DNA methylation heterogeneity patterns in cell population

Managing cellular heterogeneity information, particularly within tumor samples, represents one of the greatest challenges in (epi)genomic analysis. Promising statistical algorithms that can identify DMRs from individual tumor methylome samples without genomic variation information or prior knowledge from other datasets are becoming crucial tools for the efficient analysis of DNA methylation signal derived from heterogeneous cell populations. Software packages such as MethylPurify [70] allow segregation of DNA methylation patterns using complex deconvolution analysis in regions with bisulfite reads showing discordant methylation levels. Similarly, DMEAS [71, 72] uses a Shannon entropy model to assess the DNA methylation heterogeneity within DNA loci consisting of at least 4 CpG sites sequenced within the same reads. These methods require a DNA methylation signal at the nucleotide resolution and allow inferring of cell heterogeneity levels (i.e. tumor purity from tumor samples alone), which permit better characterization of DMR across samples. However, the increasing length of reads generated by the latest sequencers (> 20 kb) will allow the combination of DNA methylation patterns with SNP information and improve single molecule-level detection as well as phasing of DNA methylation.
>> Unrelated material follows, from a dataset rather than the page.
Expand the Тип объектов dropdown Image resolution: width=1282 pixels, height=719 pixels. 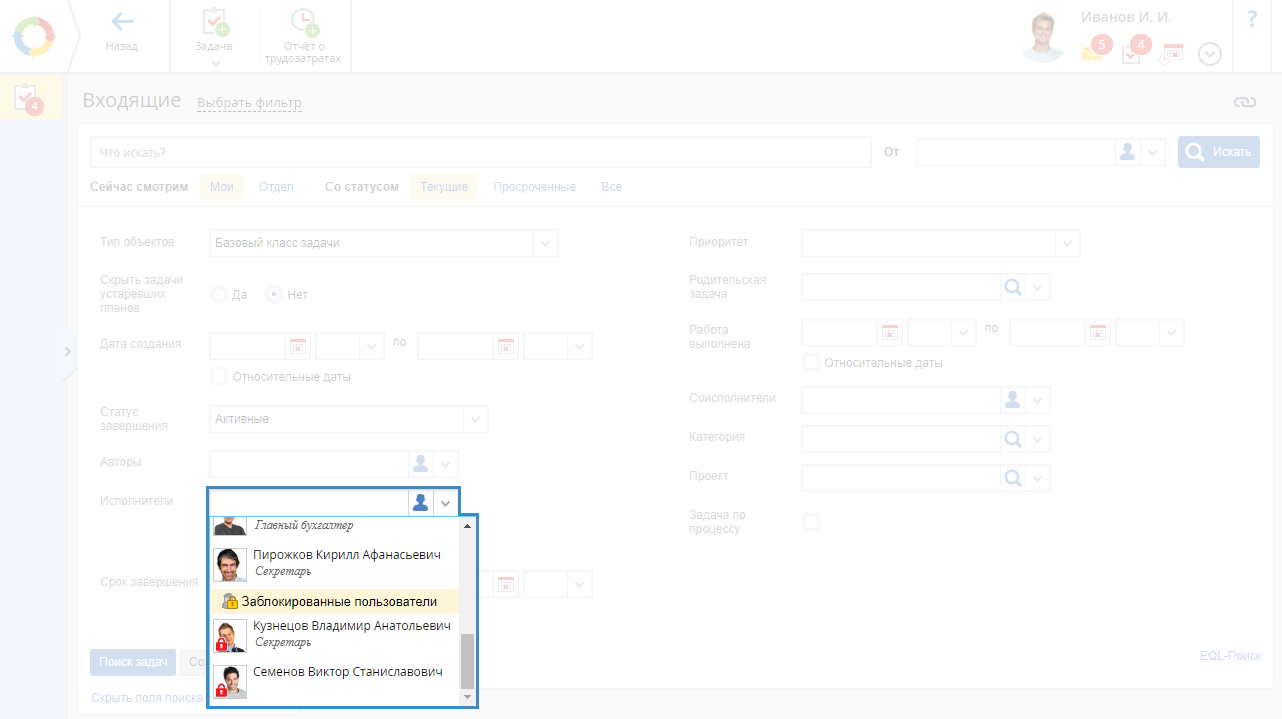[545, 243]
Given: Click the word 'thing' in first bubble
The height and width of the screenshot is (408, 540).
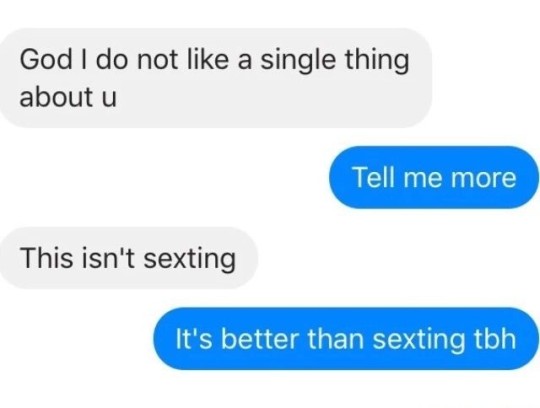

Towards single cell methylome analysis

Methylome analysis of heterogeneous cell populations such as tumor samples, which are known to bear many different cell subtypes; or during developmental and differentiation processes, where cells are unlikely to differentiate in a synchronous manner, remains challenging due to the difficulty in deconvoluting DNA methylation signals of cell sub-populations. A strategy to overcome this obstacle is to measure the methylome at the single cell level [73]. However, bisulfite treatment degrades a non-negligible portion of DNA, and this situation worsens in single cell experiments due to the small quantity of DNA starting material. Indeed, bisulfite treatment in single cell protocols results in the loss of vast portions of the genome, which is translated into poor mapping efficiencies (of about 20 % or total library size) covering between 18 % and 50 % of all the CpGs in the human genome [74]. Nonetheless, despite a reduced mapping efficiency, a striking correlation was observed when looking at the methylation levels between single cell samples and population samples at 2-kb windows (average R = 0.95), suggesting that DNA methylation levels are consistent between different samples. Although single cell methylome analysis protocols have to be optimized, this method has already revealed interesting novel epigenetic mechanisms. For instance, by combining single cell genotyping, gene expression and DNA methylation profiles in a single assay, a research group was able to identify the DNA methylation changes driven by mutations in the EGFR gene from primary tumor samples that would have been otherwise masked by the heterogeneity of the tissue [75].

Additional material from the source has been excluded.